2019 Bentley Continental GT: High fashion at its best

The new 2019 Bentley Continental GT has been revealed, and it is a stunner. It shows a healthy influence from the brand's recent show cars, especially the EXP 10 Speed 6. This is a very positive thing. Whereas the exterior of the second-generation car looked exactly like that of the first, the new car sports fresh surfacing that is at once more elegant and more athletic, while also delighting in technical detailing that deepens upon second and third glance.

The styling of a six-figure, ultra-luxury Grand Tourer must evolve slowly for a number of reasons. Their wealthy buyers – looking for a prime valet spot at the country club more than at the night club – tend to be a bit more conservative in their tastes than those in the market for a knife-edged exotic. They also prefer their recently purchased six-figure, ultra-luxury Grand Tourer not to be rendered irrelevant in the status game by the introduction of a radically differentiated new model.

This is especially true for Bentley and its Continental GT. This model, launched back in 2004, though tracing its roots back much further, brought the company's design out of the anachronistically (if delightfully) baroque and into the aerodynamically imposing modern era. It was the first true 21st century Bentley, decades ahead of the neoclassic design it replaced while faithfully harkening back to cues from the marque's venerable history, especially its long flanking body line, and conspicuous rear haunches. It immediately became Bentley's best seller, a position it has maintained until this year, when it's been outsold slightly by the gauche and indistinct Bentayga SUV.

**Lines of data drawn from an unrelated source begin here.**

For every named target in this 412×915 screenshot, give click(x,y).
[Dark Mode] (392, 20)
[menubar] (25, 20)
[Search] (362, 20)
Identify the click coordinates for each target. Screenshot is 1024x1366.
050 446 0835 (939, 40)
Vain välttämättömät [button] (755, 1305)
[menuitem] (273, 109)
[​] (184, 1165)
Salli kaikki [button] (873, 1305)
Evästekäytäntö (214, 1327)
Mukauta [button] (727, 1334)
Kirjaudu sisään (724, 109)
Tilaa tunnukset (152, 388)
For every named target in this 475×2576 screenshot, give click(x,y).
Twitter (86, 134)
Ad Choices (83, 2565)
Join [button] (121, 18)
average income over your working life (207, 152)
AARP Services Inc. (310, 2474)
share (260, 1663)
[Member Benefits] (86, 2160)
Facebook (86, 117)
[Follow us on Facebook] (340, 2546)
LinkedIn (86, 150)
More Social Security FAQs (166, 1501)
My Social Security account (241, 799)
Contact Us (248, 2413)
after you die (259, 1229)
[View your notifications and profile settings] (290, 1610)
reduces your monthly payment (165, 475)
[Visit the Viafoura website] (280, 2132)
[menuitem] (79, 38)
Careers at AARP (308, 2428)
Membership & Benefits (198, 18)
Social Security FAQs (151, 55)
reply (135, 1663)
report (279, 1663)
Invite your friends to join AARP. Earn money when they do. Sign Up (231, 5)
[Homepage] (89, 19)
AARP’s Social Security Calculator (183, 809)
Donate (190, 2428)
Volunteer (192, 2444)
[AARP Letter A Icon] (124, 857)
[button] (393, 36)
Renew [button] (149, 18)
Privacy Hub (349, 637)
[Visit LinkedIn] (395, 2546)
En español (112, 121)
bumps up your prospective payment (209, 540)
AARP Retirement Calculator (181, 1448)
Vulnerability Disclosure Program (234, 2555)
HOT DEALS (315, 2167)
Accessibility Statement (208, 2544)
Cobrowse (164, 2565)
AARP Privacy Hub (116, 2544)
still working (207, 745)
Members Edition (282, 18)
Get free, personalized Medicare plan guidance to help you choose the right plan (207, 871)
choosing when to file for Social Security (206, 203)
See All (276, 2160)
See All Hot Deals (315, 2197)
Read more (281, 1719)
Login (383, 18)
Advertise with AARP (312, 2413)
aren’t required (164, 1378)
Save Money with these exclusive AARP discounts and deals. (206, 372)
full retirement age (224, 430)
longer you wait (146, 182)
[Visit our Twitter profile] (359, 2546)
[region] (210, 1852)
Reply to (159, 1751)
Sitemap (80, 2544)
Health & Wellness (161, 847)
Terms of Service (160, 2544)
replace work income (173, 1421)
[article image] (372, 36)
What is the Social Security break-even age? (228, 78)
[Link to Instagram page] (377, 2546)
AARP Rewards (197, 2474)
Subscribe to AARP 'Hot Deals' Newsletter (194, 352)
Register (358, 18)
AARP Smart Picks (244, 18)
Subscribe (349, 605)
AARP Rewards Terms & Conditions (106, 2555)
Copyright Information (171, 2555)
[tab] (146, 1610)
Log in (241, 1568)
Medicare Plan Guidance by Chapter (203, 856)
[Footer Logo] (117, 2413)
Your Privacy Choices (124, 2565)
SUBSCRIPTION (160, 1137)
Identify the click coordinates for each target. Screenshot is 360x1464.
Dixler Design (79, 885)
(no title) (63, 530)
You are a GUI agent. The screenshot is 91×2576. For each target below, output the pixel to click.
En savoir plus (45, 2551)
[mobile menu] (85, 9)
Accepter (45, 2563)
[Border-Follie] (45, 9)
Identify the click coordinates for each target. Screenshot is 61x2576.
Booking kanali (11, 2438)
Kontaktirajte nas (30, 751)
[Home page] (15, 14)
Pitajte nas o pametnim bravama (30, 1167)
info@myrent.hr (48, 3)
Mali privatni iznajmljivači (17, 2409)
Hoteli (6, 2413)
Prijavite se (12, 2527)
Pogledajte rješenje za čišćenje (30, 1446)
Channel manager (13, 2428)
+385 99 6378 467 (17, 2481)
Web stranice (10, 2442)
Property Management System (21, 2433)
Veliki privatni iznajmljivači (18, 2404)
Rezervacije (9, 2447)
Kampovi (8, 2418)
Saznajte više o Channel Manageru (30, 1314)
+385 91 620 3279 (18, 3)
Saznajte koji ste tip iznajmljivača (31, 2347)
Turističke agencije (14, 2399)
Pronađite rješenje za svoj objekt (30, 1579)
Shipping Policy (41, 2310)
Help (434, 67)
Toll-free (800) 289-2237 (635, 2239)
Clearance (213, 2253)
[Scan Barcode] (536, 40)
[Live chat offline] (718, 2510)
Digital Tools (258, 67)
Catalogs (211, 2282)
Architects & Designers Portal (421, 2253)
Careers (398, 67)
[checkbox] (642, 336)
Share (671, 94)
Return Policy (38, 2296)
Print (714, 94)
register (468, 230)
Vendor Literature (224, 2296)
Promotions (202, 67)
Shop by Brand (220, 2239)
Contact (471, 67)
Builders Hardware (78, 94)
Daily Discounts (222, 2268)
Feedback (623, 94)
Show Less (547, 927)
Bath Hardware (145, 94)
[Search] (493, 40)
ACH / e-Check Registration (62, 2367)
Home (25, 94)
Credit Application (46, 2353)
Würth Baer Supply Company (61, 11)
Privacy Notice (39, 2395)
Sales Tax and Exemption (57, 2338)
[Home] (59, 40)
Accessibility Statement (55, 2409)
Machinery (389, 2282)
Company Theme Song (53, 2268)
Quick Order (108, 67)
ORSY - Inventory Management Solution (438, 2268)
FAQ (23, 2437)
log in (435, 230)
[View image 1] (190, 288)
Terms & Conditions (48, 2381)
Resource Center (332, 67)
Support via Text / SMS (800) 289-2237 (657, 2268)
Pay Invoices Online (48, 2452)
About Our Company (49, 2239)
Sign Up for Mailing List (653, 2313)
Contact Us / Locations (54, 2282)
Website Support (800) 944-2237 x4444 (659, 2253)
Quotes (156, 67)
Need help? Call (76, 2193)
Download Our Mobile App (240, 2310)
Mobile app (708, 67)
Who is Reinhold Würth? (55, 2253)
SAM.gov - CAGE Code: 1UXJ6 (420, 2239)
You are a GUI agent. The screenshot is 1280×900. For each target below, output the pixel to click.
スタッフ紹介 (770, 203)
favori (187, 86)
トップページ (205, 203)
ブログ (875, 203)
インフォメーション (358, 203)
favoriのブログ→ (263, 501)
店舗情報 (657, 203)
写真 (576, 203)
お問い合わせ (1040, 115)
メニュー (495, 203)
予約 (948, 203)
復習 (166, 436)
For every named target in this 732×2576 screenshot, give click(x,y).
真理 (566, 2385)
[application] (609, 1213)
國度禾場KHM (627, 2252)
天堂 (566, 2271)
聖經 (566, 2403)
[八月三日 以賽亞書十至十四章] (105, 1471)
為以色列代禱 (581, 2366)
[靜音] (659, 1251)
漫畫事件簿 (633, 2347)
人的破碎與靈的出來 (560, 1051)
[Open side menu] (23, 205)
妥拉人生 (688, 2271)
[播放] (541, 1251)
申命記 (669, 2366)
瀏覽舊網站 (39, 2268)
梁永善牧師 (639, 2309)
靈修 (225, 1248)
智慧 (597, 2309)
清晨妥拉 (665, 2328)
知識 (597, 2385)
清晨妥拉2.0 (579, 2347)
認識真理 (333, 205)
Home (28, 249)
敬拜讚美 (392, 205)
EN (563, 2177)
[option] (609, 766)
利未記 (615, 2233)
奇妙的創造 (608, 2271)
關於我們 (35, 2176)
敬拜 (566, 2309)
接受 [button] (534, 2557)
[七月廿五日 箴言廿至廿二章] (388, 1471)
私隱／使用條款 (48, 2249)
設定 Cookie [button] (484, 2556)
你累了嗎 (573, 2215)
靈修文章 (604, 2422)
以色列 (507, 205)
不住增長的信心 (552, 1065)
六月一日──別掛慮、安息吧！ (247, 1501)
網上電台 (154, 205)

We believe this error will correct once the new GT is available. Much of the success of the design comes from its transference to a platform shared with the new Porsche Panamera. The previous-generation Continentals were built on underpinnings originally created for the VW Phaeton, a configuration that was, at heart, front-drive with all-wheel-drive capabilities, packaging that required engine placement ahead of the front axle. This new stablemate has a rear-wheel-drive bias, allowing for more traditional and gracious grand touring proportions on the surface. It reflects the movement of the engine farther back on the chassis, with a long hood and more hunkered-down and planted rear. We detect luscious shades of 1960s Ferrari Superfast cues in this tapering front-to-rear, side-to-side and along the flanks.

Of course, as with much contemporary luxury vehicle design, it is on the interior that the new Conti really flashes its delight. Bentleys have always been about tactile pleasures, but this one truly moves the virtual needle with a new LCD gauge cluster, three-sided rotating infotainment cluster (blank veneer, screen row of analog gauges), knurling and quilting everywhere, even on the vent rings and bezels and haptic touch-screens, as well as new trim materials. Our favorite is in the novel use of metals, part of the super-analog trend we've been tracking for years. Micro-thin machined aluminum panels, expressive textured chrome piping, and especially metal-on-metal broguing, which introduces bronze between the surfaces on the primary controls. Peek-a-boo!

It is precisely these kinds of details that make a car feel less like a machine and more like an objet, a piece of couture, something that is increasingly necessary in our technologically focused era. Machines don't harbor emotions. Objet do. And this is why we bond with and love them. It's fitting that the last time we drove a Bentley, it was on a runway. This new car is high fashion at its best.